[Extracted records]
-- Start --

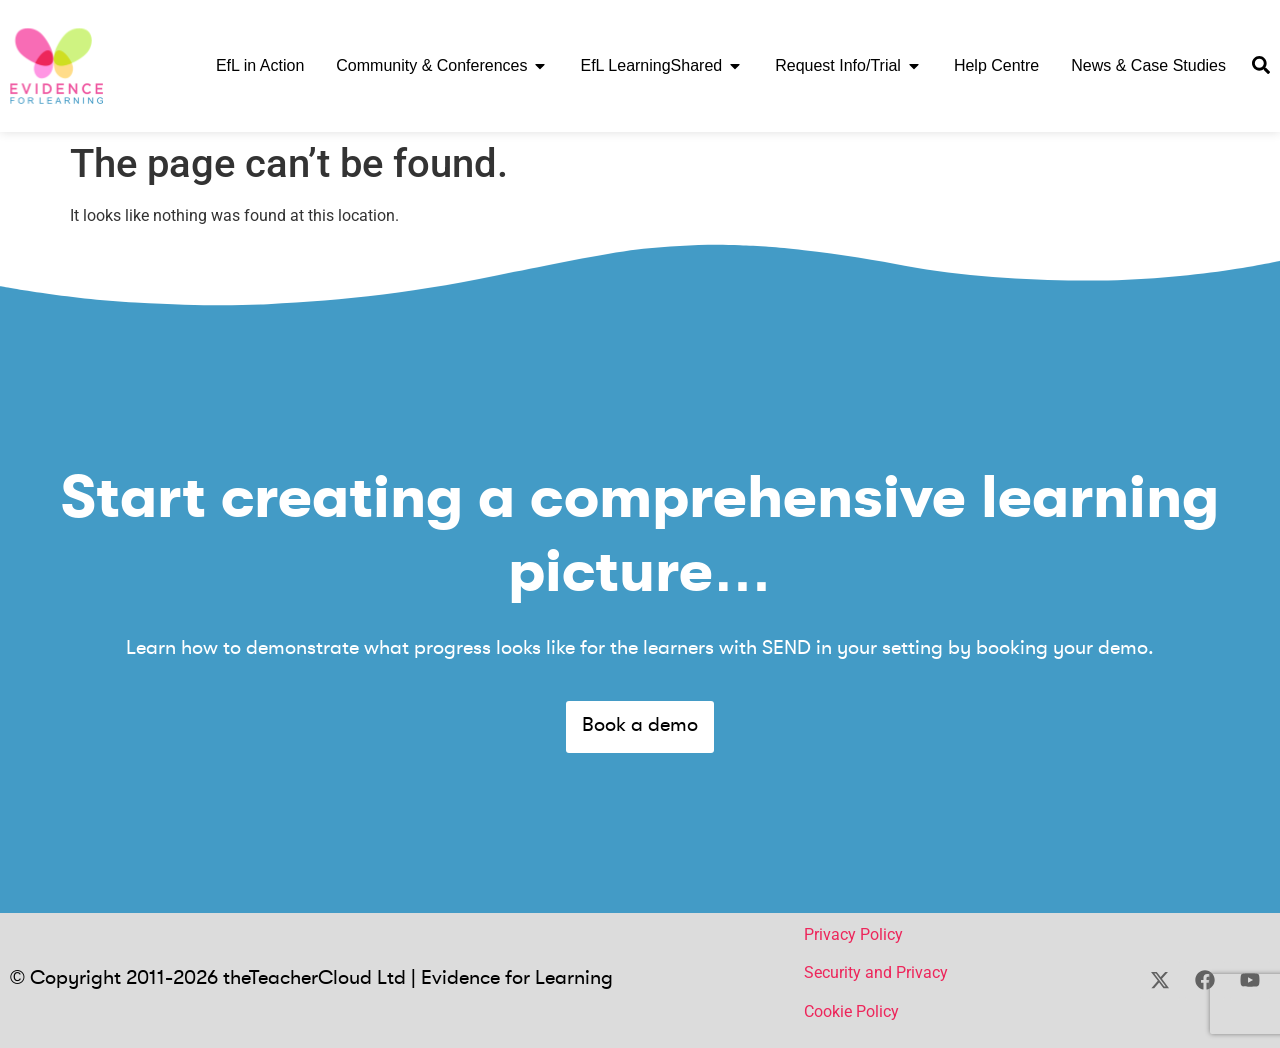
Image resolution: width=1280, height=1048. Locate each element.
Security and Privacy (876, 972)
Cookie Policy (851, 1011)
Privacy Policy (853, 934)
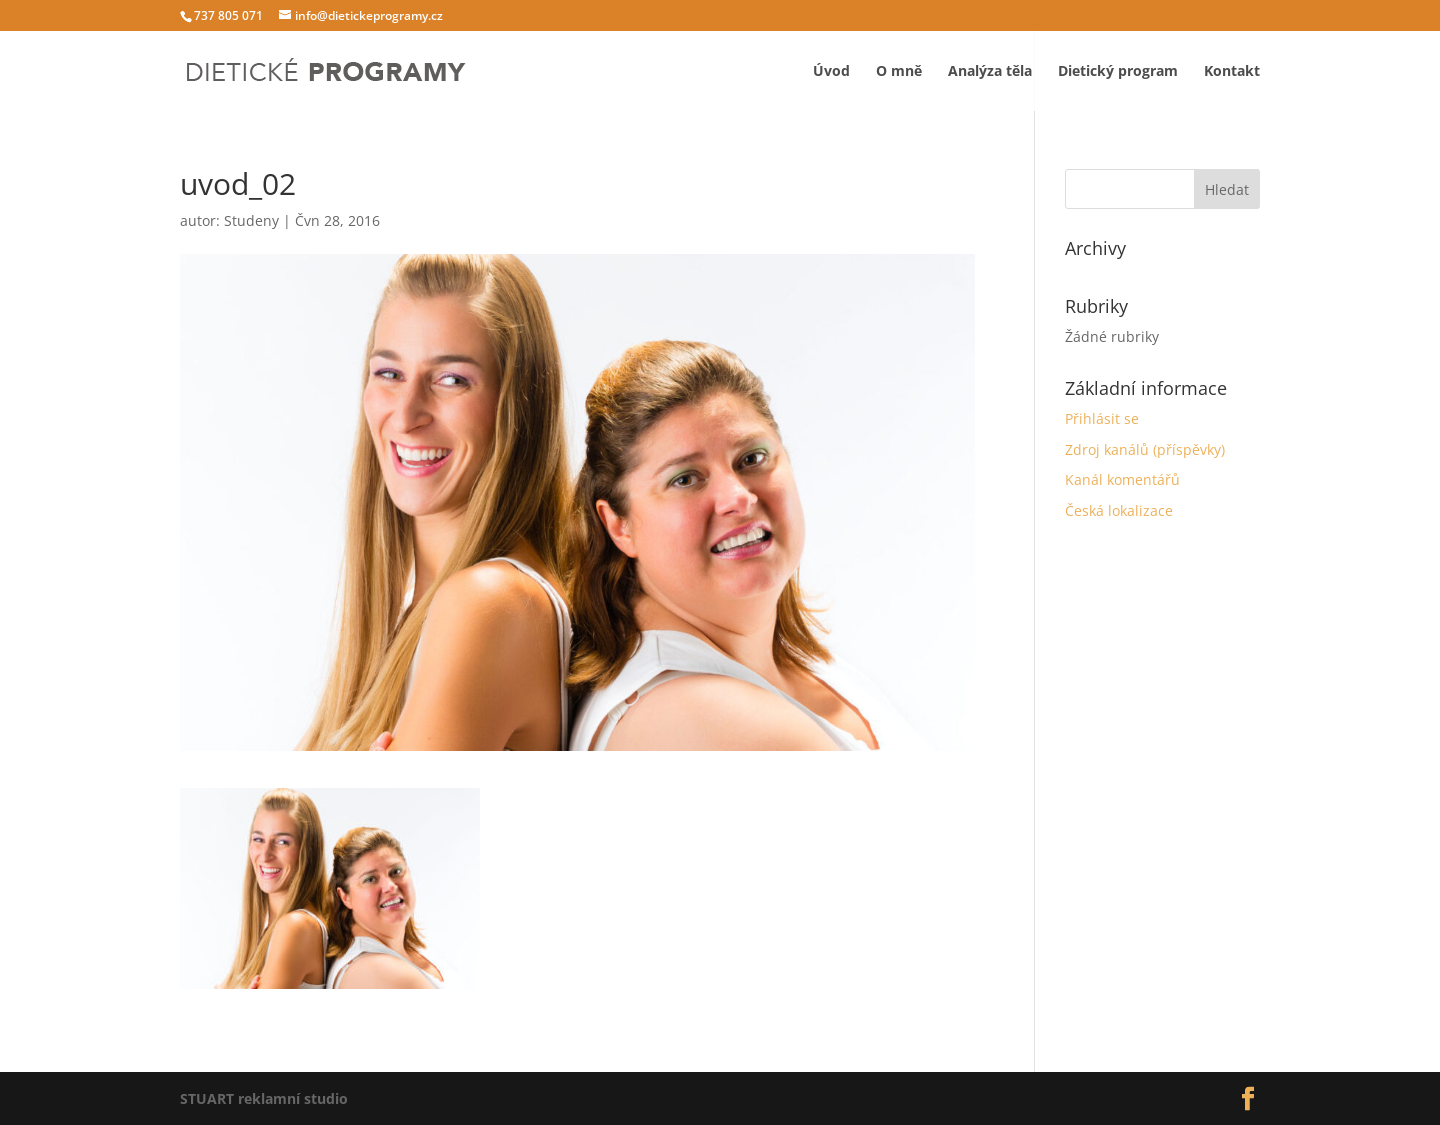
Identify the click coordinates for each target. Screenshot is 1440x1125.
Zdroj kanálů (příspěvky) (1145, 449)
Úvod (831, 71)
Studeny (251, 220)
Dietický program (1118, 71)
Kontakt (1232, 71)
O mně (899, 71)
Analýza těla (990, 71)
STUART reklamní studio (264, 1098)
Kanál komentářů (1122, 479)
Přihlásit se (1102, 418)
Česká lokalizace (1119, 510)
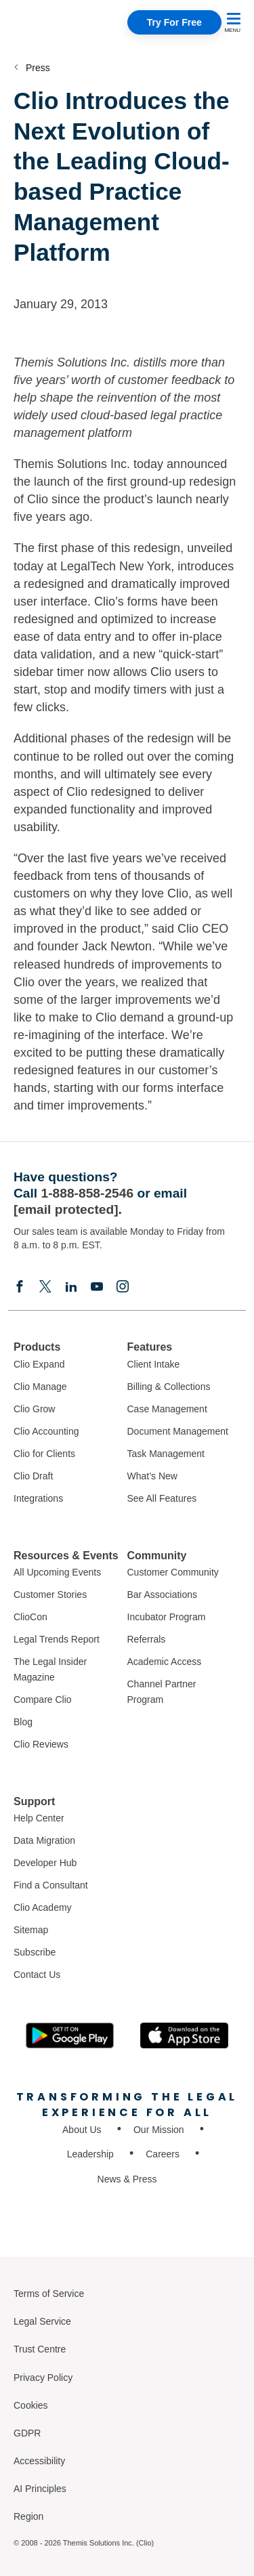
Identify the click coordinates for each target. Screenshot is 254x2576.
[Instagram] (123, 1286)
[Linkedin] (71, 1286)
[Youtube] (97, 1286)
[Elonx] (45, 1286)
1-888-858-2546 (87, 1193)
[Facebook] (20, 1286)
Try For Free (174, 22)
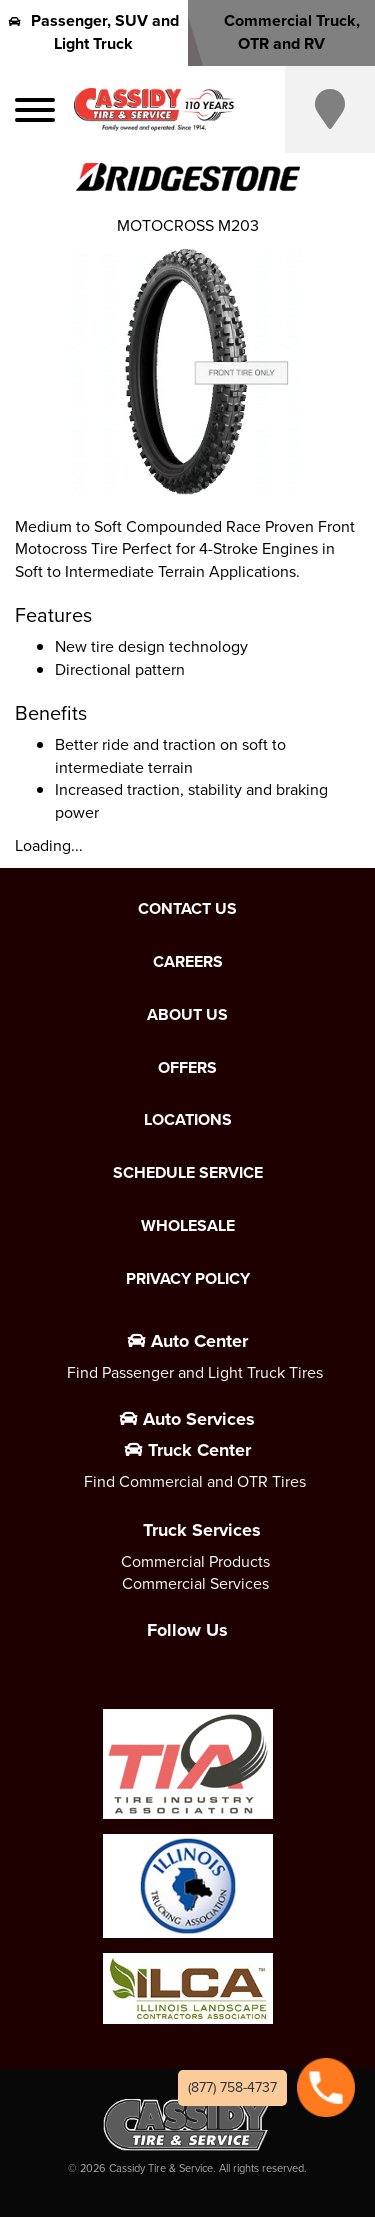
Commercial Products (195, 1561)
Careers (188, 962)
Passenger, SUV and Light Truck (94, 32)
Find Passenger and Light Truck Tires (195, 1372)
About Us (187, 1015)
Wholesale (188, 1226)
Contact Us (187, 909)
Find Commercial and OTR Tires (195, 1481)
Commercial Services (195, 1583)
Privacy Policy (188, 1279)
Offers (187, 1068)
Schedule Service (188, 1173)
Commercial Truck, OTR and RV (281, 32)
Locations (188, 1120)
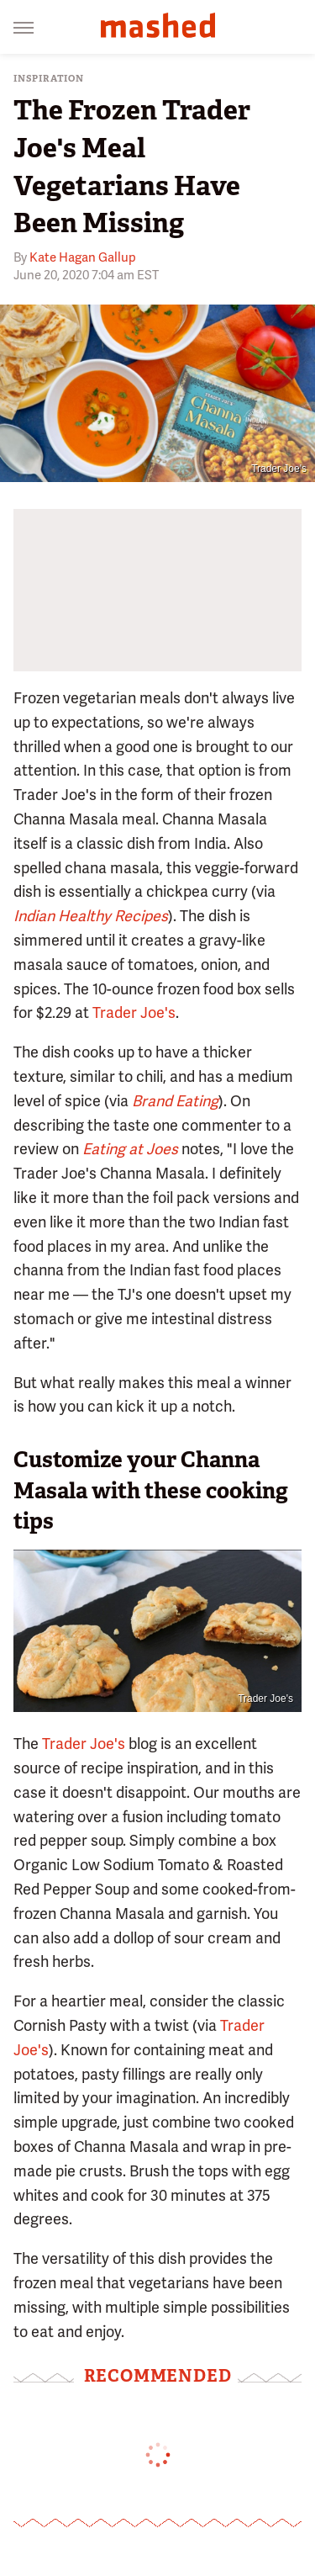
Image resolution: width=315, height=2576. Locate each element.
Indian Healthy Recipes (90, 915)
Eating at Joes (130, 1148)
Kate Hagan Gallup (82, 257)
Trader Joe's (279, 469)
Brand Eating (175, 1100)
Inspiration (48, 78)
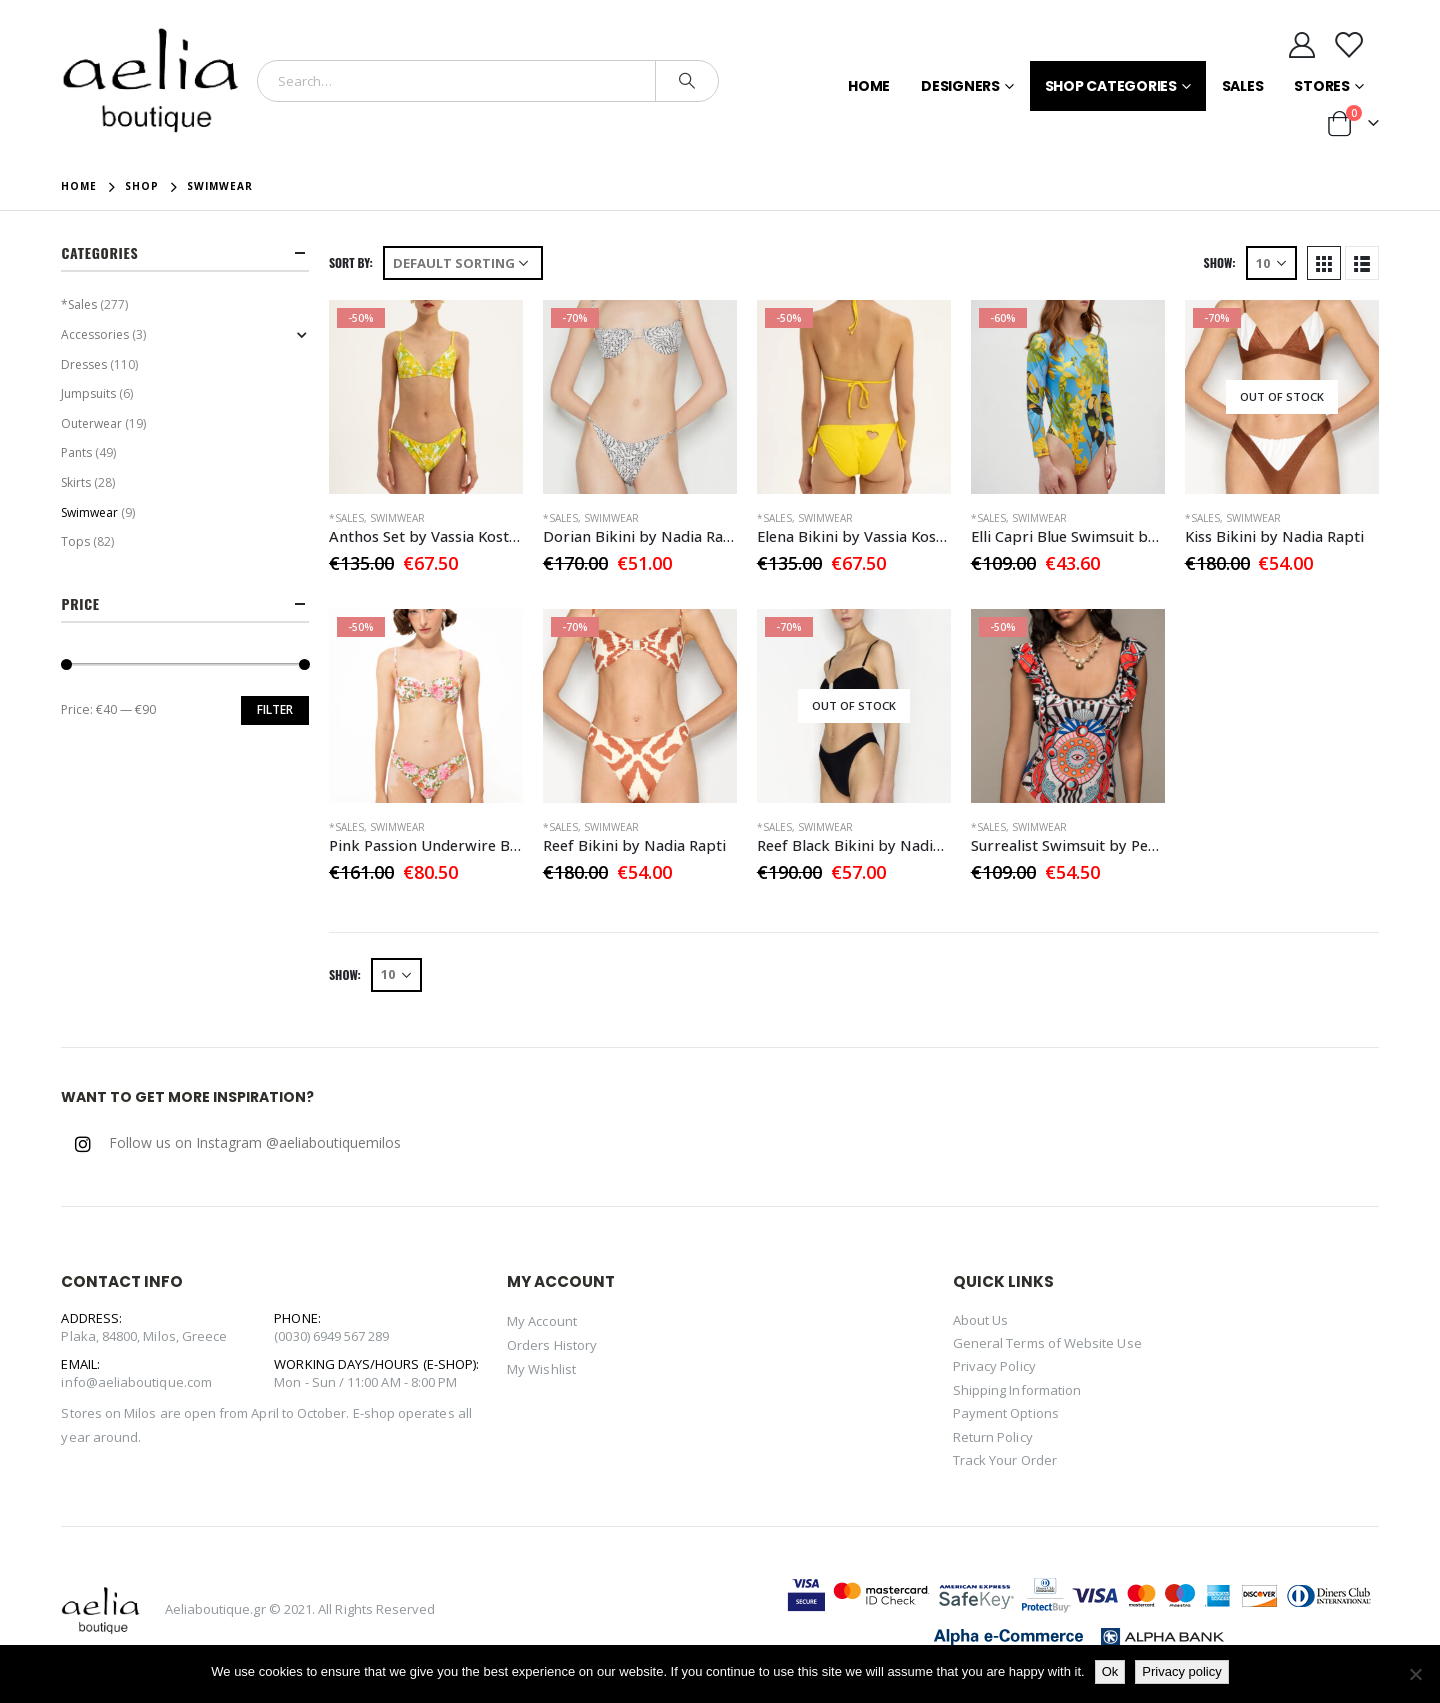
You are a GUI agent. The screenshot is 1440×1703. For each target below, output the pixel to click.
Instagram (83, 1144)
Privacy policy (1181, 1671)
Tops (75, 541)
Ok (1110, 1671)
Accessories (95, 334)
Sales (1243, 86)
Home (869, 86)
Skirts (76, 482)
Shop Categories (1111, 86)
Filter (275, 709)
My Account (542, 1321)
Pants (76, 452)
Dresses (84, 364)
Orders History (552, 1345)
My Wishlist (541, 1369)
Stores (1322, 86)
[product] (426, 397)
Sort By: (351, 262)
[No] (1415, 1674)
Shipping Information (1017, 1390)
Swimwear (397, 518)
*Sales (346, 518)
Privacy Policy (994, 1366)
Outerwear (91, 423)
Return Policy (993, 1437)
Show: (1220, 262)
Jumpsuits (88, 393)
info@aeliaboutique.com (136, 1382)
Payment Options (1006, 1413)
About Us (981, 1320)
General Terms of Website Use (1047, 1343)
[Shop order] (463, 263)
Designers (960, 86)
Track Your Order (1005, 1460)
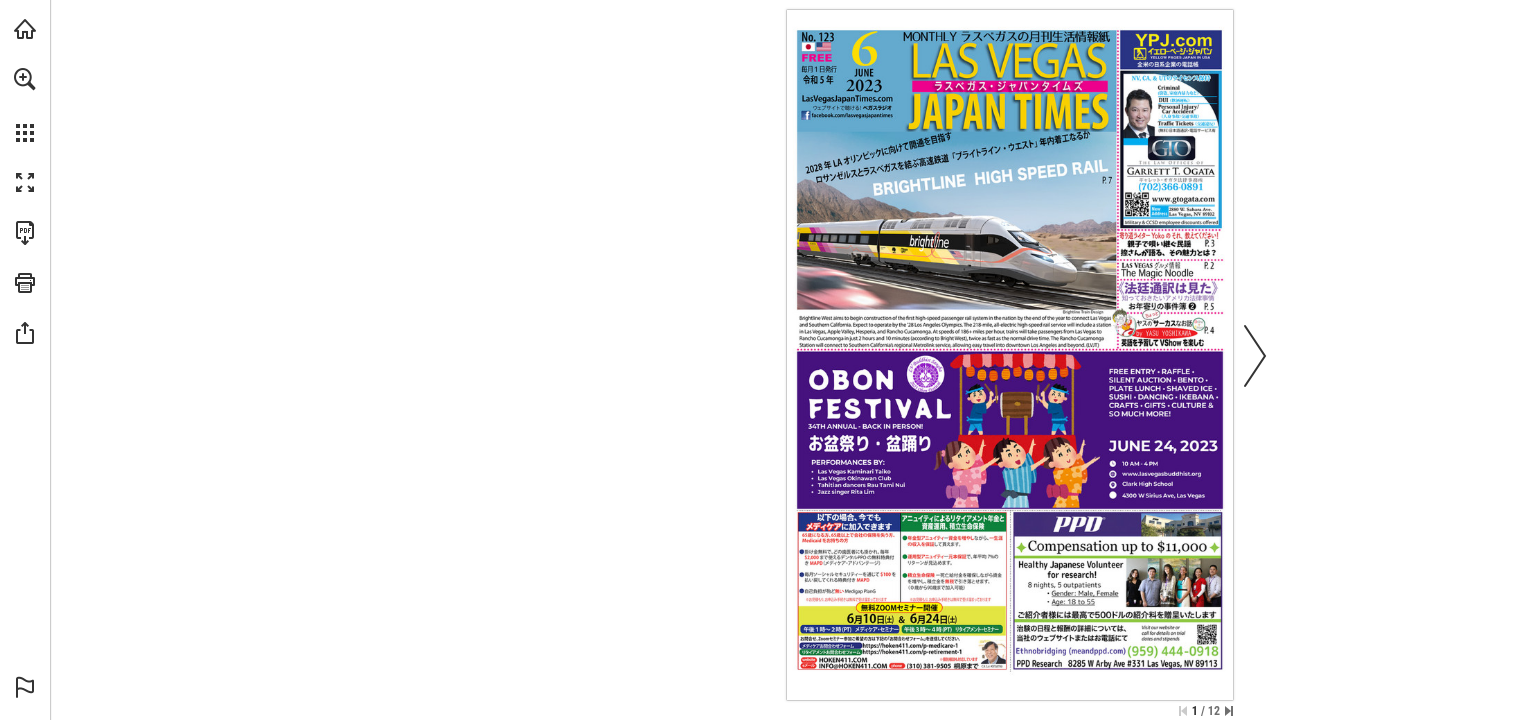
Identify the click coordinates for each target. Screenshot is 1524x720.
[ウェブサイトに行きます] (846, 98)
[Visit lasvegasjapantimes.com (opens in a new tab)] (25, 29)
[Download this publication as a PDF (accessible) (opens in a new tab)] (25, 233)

-- End --

**What the task requires**
Update the listing by replacing "Identify the click coordinates" with "Find the click coordinates" and leaving everything else unchanged. Leave the pictures out of your answer.

**Response to this task**
Image resolution: width=1280, height=1048. Locate each element.
Security and Privacy (876, 972)
Cookie Policy (851, 1011)
Privacy Policy (853, 934)
Find the click coordinates for each target. Screenshot is 1440x1125.
Zdroj kanálů (příspěvky) (1145, 449)
Úvod (831, 71)
Studeny (251, 220)
Dietický program (1118, 71)
Kontakt (1232, 71)
O mně (899, 71)
Analýza těla (990, 71)
STUART reklamní studio (264, 1098)
Kanál komentářů (1122, 479)
Přihlásit se (1102, 418)
Česká lokalizace (1119, 510)
Find the click coordinates for each target. Screenshot is 254x2576.
[Instagram] (123, 1286)
[Linkedin] (71, 1286)
[Youtube] (97, 1286)
[Elonx] (45, 1286)
1-888-858-2546 (87, 1193)
[Facebook] (20, 1286)
Try For Free (174, 22)
Commercial Products (195, 1561)
Careers (188, 962)
Passenger, SUV and Light Truck (94, 32)
Find Passenger and Light Truck Tires (195, 1372)
About Us (187, 1015)
Wholesale (188, 1226)
Contact Us (187, 909)
Find Commercial and OTR Tires (195, 1481)
Commercial Services (195, 1583)
Privacy Policy (188, 1279)
Offers (187, 1068)
Schedule Service (188, 1173)
Commercial Truck, OTR and RV (281, 32)
Locations (188, 1120)
Image resolution: width=315, height=2576. Locate each element.
Indian Healthy Recipes (90, 915)
Eating at Joes (130, 1148)
Kate Hagan Gallup (82, 257)
Trader Joe's (279, 469)
Brand Eating (175, 1100)
Inspiration (48, 78)
You are a GUI agent. The screenshot is 1440×1703. For each target below, output the pixel to click.
Instagram (83, 1144)
Privacy policy (1181, 1671)
Tops (75, 541)
Ok (1110, 1671)
Accessories (95, 334)
Sales (1243, 86)
Home (869, 86)
Skirts (76, 482)
Shop Categories (1111, 86)
Filter (275, 709)
My Account (542, 1321)
Pants (76, 452)
Dresses (84, 364)
Orders History (552, 1345)
My Wishlist (541, 1369)
Stores (1322, 86)
[product] (426, 397)
Sort By: (351, 262)
[No] (1415, 1674)
Shipping Information (1017, 1390)
Swimwear (397, 518)
*Sales (346, 518)
Privacy Policy (994, 1366)
Outerwear (91, 423)
Return Policy (993, 1437)
Show: (1220, 262)
Jumpsuits (88, 393)
info@aeliaboutique.com (136, 1382)
Payment Options (1006, 1413)
About Us (981, 1320)
General Terms of Website Use (1047, 1343)
[Shop order] (463, 263)
Designers (960, 86)
Track Your Order (1005, 1460)
Find the click coordinates for each target. Screenshot is 1524x720.
[ウェブサイトに行きます] (846, 98)
[Visit lasvegasjapantimes.com (opens in a new tab)] (25, 29)
[Download this publication as a PDF (accessible) (opens in a new tab)] (25, 233)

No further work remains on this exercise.